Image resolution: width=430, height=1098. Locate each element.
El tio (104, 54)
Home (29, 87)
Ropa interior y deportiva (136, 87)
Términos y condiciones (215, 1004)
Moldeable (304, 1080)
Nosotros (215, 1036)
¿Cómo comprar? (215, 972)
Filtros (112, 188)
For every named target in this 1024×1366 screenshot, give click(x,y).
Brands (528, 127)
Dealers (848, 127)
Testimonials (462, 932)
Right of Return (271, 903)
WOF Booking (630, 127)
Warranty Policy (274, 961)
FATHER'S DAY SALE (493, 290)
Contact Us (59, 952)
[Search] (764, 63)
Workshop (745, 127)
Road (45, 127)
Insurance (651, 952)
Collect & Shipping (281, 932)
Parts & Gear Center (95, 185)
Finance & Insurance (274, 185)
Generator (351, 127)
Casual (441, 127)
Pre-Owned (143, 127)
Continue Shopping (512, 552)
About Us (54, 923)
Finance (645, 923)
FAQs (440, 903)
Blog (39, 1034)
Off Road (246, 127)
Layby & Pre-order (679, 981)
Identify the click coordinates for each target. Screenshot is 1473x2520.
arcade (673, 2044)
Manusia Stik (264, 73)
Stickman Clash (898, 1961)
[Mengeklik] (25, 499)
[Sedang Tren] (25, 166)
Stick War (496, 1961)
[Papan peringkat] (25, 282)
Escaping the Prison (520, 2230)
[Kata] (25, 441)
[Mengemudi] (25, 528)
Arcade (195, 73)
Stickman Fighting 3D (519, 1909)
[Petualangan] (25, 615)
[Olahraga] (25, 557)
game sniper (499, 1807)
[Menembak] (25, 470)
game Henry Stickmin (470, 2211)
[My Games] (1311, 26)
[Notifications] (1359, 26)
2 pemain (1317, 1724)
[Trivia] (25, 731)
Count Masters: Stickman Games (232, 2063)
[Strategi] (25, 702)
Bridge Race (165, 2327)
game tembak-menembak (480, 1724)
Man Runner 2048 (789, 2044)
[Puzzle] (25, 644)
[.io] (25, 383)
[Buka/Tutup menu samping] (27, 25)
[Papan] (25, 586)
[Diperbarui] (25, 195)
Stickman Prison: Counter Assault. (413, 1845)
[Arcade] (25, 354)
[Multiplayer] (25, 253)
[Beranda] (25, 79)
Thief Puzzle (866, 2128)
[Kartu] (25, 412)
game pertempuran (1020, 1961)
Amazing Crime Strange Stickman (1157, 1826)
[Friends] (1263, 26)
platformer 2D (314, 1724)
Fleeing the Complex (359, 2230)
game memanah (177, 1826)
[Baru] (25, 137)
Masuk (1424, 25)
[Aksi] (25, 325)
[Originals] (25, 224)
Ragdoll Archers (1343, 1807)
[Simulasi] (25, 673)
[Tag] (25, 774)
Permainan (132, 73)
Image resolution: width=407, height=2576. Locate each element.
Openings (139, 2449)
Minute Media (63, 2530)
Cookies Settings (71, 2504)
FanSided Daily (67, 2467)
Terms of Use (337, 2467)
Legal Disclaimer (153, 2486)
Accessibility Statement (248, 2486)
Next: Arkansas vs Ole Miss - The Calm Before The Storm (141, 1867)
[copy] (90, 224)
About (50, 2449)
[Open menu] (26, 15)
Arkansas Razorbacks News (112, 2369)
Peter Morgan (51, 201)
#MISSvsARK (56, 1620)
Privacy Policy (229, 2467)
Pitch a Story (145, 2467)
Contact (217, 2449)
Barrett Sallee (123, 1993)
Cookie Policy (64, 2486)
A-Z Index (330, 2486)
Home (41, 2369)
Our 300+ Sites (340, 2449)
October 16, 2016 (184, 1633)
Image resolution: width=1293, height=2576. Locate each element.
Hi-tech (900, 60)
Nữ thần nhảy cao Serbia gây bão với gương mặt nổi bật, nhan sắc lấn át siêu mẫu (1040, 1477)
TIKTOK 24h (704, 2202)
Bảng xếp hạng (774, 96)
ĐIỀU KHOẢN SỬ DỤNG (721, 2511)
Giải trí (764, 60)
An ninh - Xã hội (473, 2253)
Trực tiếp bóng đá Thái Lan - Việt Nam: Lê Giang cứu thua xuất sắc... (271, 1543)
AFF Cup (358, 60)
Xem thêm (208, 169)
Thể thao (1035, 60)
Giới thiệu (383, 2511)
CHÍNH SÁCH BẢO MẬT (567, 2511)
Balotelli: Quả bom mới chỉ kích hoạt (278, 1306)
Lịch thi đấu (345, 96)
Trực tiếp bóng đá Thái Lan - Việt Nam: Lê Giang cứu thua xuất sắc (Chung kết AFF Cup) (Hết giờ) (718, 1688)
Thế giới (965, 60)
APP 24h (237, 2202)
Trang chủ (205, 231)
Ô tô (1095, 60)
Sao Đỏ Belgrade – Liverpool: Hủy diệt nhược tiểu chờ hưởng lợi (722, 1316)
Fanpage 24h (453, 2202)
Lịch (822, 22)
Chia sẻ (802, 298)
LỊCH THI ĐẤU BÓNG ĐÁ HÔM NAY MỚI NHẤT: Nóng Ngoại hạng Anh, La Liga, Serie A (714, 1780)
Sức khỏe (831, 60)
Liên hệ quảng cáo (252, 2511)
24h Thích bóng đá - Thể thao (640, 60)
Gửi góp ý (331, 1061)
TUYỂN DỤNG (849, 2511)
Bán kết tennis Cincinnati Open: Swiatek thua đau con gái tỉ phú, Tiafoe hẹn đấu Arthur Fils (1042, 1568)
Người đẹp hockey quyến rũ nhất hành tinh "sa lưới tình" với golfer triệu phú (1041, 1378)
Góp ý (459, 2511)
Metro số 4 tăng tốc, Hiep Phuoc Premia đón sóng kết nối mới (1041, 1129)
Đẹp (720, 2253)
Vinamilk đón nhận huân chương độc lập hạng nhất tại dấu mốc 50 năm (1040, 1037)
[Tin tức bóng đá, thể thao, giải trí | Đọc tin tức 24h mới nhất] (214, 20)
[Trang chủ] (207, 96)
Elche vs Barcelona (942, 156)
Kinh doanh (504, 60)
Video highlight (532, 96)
#####
▶ _What to do_
Reproduce the lines above. Leave each one as it is.

▶ _Answer area_
Image resolution: width=430, height=1098. Locate each element.
El tio (104, 54)
Home (29, 87)
Ropa interior y deportiva (136, 87)
Términos y condiciones (215, 1004)
Moldeable (304, 1080)
Nosotros (215, 1036)
¿Cómo comprar? (215, 972)
Filtros (112, 188)
For every named target in this 1024×1366 screenshot, give click(x,y).
Brands (528, 127)
Dealers (848, 127)
Testimonials (462, 932)
Right of Return (271, 903)
WOF Booking (630, 127)
Warranty Policy (274, 961)
FATHER'S DAY SALE (493, 290)
Contact Us (59, 952)
[Search] (764, 63)
Workshop (745, 127)
Road (45, 127)
Insurance (651, 952)
Collect & Shipping (281, 932)
Parts & Gear Center (95, 185)
Finance & Insurance (274, 185)
Generator (351, 127)
Casual (441, 127)
Pre-Owned (143, 127)
Continue Shopping (512, 552)
About Us (54, 923)
Finance (645, 923)
FAQs (440, 903)
Blog (39, 1034)
Off Road (246, 127)
Layby & Pre-order (679, 981)
Identify the click coordinates for each target. Screenshot is 1473x2520.
arcade (673, 2044)
Manusia Stik (264, 73)
Stickman Clash (898, 1961)
[Mengeklik] (25, 499)
[Sedang Tren] (25, 166)
Stick War (496, 1961)
[Papan peringkat] (25, 282)
Escaping the Prison (520, 2230)
[Kata] (25, 441)
[Mengemudi] (25, 528)
Arcade (195, 73)
Stickman Fighting 3D (519, 1909)
[Petualangan] (25, 615)
[Olahraga] (25, 557)
game sniper (499, 1807)
[Menembak] (25, 470)
game Henry Stickmin (470, 2211)
[My Games] (1311, 26)
[Notifications] (1359, 26)
2 pemain (1317, 1724)
[Trivia] (25, 731)
Count Masters: Stickman Games (232, 2063)
[Strategi] (25, 702)
Bridge Race (165, 2327)
game tembak-menembak (480, 1724)
Man Runner 2048 (789, 2044)
[Puzzle] (25, 644)
[.io] (25, 383)
[Buka/Tutup menu samping] (27, 25)
[Papan] (25, 586)
[Diperbarui] (25, 195)
Stickman Prison: Counter Assault. (413, 1845)
[Arcade] (25, 354)
[Multiplayer] (25, 253)
[Beranda] (25, 79)
Thief Puzzle (866, 2128)
[Kartu] (25, 412)
game pertempuran (1020, 1961)
Amazing Crime Strange Stickman (1157, 1826)
[Friends] (1263, 26)
platformer 2D (314, 1724)
Fleeing the Complex (359, 2230)
game memanah (177, 1826)
[Baru] (25, 137)
Masuk (1424, 25)
[Aksi] (25, 325)
[Originals] (25, 224)
Ragdoll Archers (1343, 1807)
[Simulasi] (25, 673)
[Tag] (25, 774)
Permainan (132, 73)
Image resolution: width=407, height=2576. Locate each element.
Openings (139, 2449)
Minute Media (63, 2530)
Cookies Settings (71, 2504)
FanSided Daily (67, 2467)
Terms of Use (337, 2467)
Legal Disclaimer (153, 2486)
Accessibility Statement (248, 2486)
Next: Arkansas vs Ole Miss - The Calm Before The Storm (141, 1867)
[copy] (90, 224)
About (50, 2449)
[Open menu] (26, 15)
Arkansas Razorbacks News (112, 2369)
Peter Morgan (51, 201)
#MISSvsARK (56, 1620)
Privacy Policy (229, 2467)
Pitch a Story (145, 2467)
Contact (217, 2449)
Barrett Sallee (123, 1993)
Cookie Policy (64, 2486)
A-Z Index (330, 2486)
Home (41, 2369)
Our 300+ Sites (340, 2449)
October 16, 2016 (184, 1633)
Image resolution: width=1293, height=2576. Locate each element.
Hi-tech (900, 60)
Nữ thần nhảy cao Serbia gây bão với gương mặt nổi bật, nhan sắc lấn át siêu mẫu (1040, 1477)
TIKTOK 24h (704, 2202)
Bảng xếp hạng (774, 96)
ĐIỀU KHOẢN SỬ DỤNG (721, 2511)
Giải trí (764, 60)
An ninh - Xã hội (473, 2253)
Trực tiếp bóng đá Thái Lan - Việt Nam: Lê Giang cứu thua xuất sắc... (271, 1543)
AFF Cup (358, 60)
Xem thêm (208, 169)
Thể thao (1035, 60)
Giới thiệu (383, 2511)
CHÍNH SÁCH BẢO MẬT (567, 2511)
Balotelli: Quả bom mới chỉ kích hoạt (278, 1306)
Lịch thi đấu (345, 96)
Trực tiếp bóng đá Thái Lan - Việt Nam: Lê Giang cứu thua xuất sắc (Chung kết AFF Cup) (Hết giờ) (718, 1688)
Thế giới (965, 60)
APP 24h (237, 2202)
Trang chủ (205, 231)
Ô tô (1095, 60)
Sao Đỏ Belgrade – Liverpool: Hủy diệt nhược tiểu chờ hưởng lợi (722, 1316)
Fanpage 24h (453, 2202)
Lịch (822, 22)
Chia sẻ (802, 298)
LỊCH THI ĐẤU BÓNG ĐÁ HÔM NAY MỚI NHẤT: Nóng Ngoại hạng Anh, La Liga, Serie A (714, 1780)
Sức khỏe (831, 60)
Liên hệ quảng cáo (252, 2511)
24h Thích bóng đá - Thể thao (640, 60)
Gửi góp ý (331, 1061)
TUYỂN DỤNG (849, 2511)
Bán kết tennis Cincinnati Open: Swiatek thua đau con gái tỉ phú, Tiafoe hẹn đấu Arthur Fils (1042, 1568)
Người đẹp hockey quyến rũ nhất hành tinh "sa lưới tình" với golfer triệu phú (1041, 1378)
Góp ý (459, 2511)
Metro số 4 tăng tốc, Hiep Phuoc Premia đón sóng kết nối mới (1041, 1129)
Đẹp (720, 2253)
Vinamilk đón nhận huân chương độc lập hạng nhất tại dấu mốc 50 năm (1040, 1037)
[Tin tức bóng đá, thể thao, giải trí | Đọc tin tức 24h mới nhất] (214, 20)
[Trang chủ] (207, 96)
Elche vs Barcelona (942, 156)
Kinh doanh (504, 60)
Video highlight (532, 96)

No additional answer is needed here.